5 Tips for Managing Arthritis Pain
Arthritis is a condition involving inflammation of the joints that can cause debilitating pain. There are many types of arthritis; however, two of the most common include rheumatoid arthritis (RA) and osteoarthritis (OA).
RA is an autoimmune disease and systemic condition in which the immune system attacks healthy joint tissue throughout the body. Whereas OA – a more common form of arthritis – is a degenerative condition, the result of general wear and tear on the cushion of cartilage in our joints that results in bones grinding against each other causing inflammation, damage and pain.
If you suffer from arthritis, your primary care physician has likely prescribed medication. But there are self-care steps you can follow at home to ease your arthritis pain. Try these five.
Watch your weight. Our joints, especially our feet, knees and hips, carry the brunt of our weight and are key in managing our mobility capabilities. It’s a no-brainer, then, that packing too many pounds puts increased pressure on the joints, causing inflammation that can increase arthritis pain flareups. Managing your weight is vital to help ease arthritis pain, improve mobility and prevent ongoing joint damage, as well as your overall well-being.
Move more. Low-impact exercises can help keep your joints mobile, prevent inflammation, increase flexibility and strengthen joint muscles that provide support – all of which can help control your arthritis pain.
Apply heat and cold. For chronic pain such as arthritis, try heat. A hot shower can help ease stiffness and arthritis pain often experienced in the mornings after waking up. If morning pain and stiffness is a regular problem for you, try sleeping with a heated blanket or heating pad. For a bout of pain, applying an over-the-counter pain relief cream that uses capsaicin — a compound that causes the burning effect in hot chili peppers — an ingredient might help.
However, if you’re pain is acute, such as soreness after working out, you’re better off with cold relief. This can be placing a frozen gel pack or even a bag of frozen peas wrapped in a dish towel to your painful joints for 20 minutes to help ease swelling and pain. Remember never to apply ice directly on your skin. Another option is a pain relief cream that uses methyl salicylate (or oil of wintergreen) as an ingredient, as it creates a cooling sensation.

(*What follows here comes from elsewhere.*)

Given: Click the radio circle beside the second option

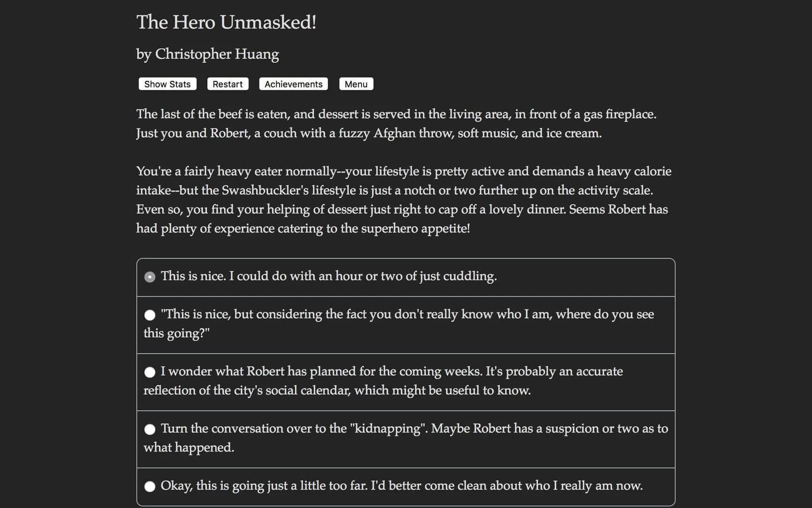Looking at the screenshot, I should tap(150, 315).
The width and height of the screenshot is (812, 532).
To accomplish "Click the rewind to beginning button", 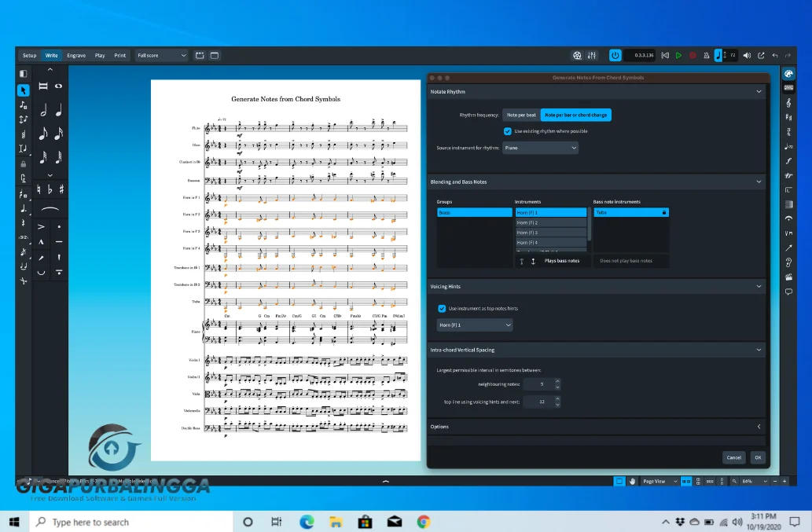I will click(665, 56).
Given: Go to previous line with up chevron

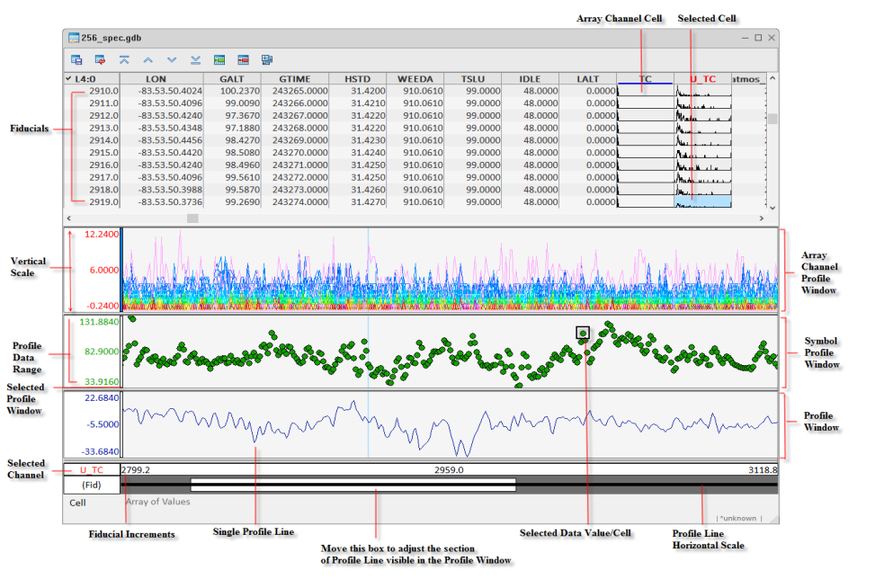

Eat a healthy diet. Foods with anti-inflammatory and immune-boosting properties and rich in vitamins D and K may help reduce arthritis pain. Many of these foods are part of a Mediterranean-style diet and include vegetables, fruits, whole grains, olive oils, nuts, seeds and cold-water, fatty fish like salmon. Following a Mediterranean-style diet also means giving up highly processed foods high in sugar, salt and preservatives, which are known for causing inflammation.
Consider alternative therapies. Acupuncture and meditation are two methods deemed to help ease arthritis pain. Discuss these options with your doctor who can help you find an accredited acupuncture practitioner or meditation teacher.